THE VIRGINIAN-PILOT Copyright (c) 1996, Landmark Communications, Inc. DATE: Sunday, August 4, 1996 TAG: 9608020024 SECTION: COMMENTARY PAGE: J5 EDITION: FINAL TYPE: Opinion SOURCE: PERRY MORGAN LENGTH: 65 lines
It was hardly surprising to see a To-Be-Continued line at the end of one of Mark R. Warner's television ads. The electronic campaign aimed at convincing Virginians to elect a largely unknown multimillionaire to the U.S. Senate has a never-ending air and the pace of an arthritic turtle. Here it is August, three months on, and the story so far amounts mostly to a big hello.
Viewers who just look in from time to time may have learned only that Mark R. Warner (no relation to John W. Warner, the three-term Republican incumbent he seeks to unseat) has an attractive family; wasn't always rich; once drove an old car; and is now heading off in a van to campaign in every county in Virginia.
When he says every county, the candidate intones, he means every county. That insistence somehow recalls the repeated assurances of Richard Nixon that no state would go unvisited during one of his presidential campaigns - as if to say he was staking all on getting to Idaho and would deserve election if he did.
Oh, well, it's Mark Warner's story and his money (he gave his campaign $1.6 million between May 20 and June 30), and he can tell the story any way he wishes.
Even so, it seems fair to wonder if the teevee saga ever will cut to the chase - that is, to positions on political issues that may commend Mark Warner over John Warner. The question, after all, is why a Warner never elected to public office should take the place of a Warner running on a record of 18 years in the Senate.
On the other hand, that may frame the question too much in favor of the incumbent. John Warner also began at the top. When elected in 1978 by the thinnest margin ever in a Virginia campaign, he'd served as secretary of the Navy but never in an elective office. His first marriage (to a Mellon heiress) had brought him a fortune and his second (to Elizabeth Taylor) a crowd-pulling magnetism beyond price. He had his own good looks but lacked heft and was disparaged by some as a dilettante. There was scant basis for any claim that he had defeated Andrew Miller, the Democratic candidate, on the basis of individual merit.
Evidence of that would come later as John Warner made a reputation for hard work, gained standing among Senate influentials like Sam Nunn of Georgia, and demonstrated in fights with party elders that he had his own convictions about political philosophy.
The John Warner camp is not convincing in portraying Mark Warner as ``somebody trying to buy a Senate seat,'' although the latter, with a reported net worth exceeding $100 million, has the wherewithal to try. The charge, at least, is premature.

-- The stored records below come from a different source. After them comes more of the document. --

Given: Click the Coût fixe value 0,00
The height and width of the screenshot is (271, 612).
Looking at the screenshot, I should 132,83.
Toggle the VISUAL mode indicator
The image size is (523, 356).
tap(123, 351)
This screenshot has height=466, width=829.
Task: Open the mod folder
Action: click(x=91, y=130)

For one thing, as the Democratic camp points out, John Warner's incumbency is worth its weight in gold. Mark Warner can easily run through a few million before beginning to offset the senator's advantage in name recognition and experience. On the stump, moreover, the Democrat may yet develop a flesh-and-blood candidacy to go along with the contrivance unreeling on television or, alternately, to substitute therefor.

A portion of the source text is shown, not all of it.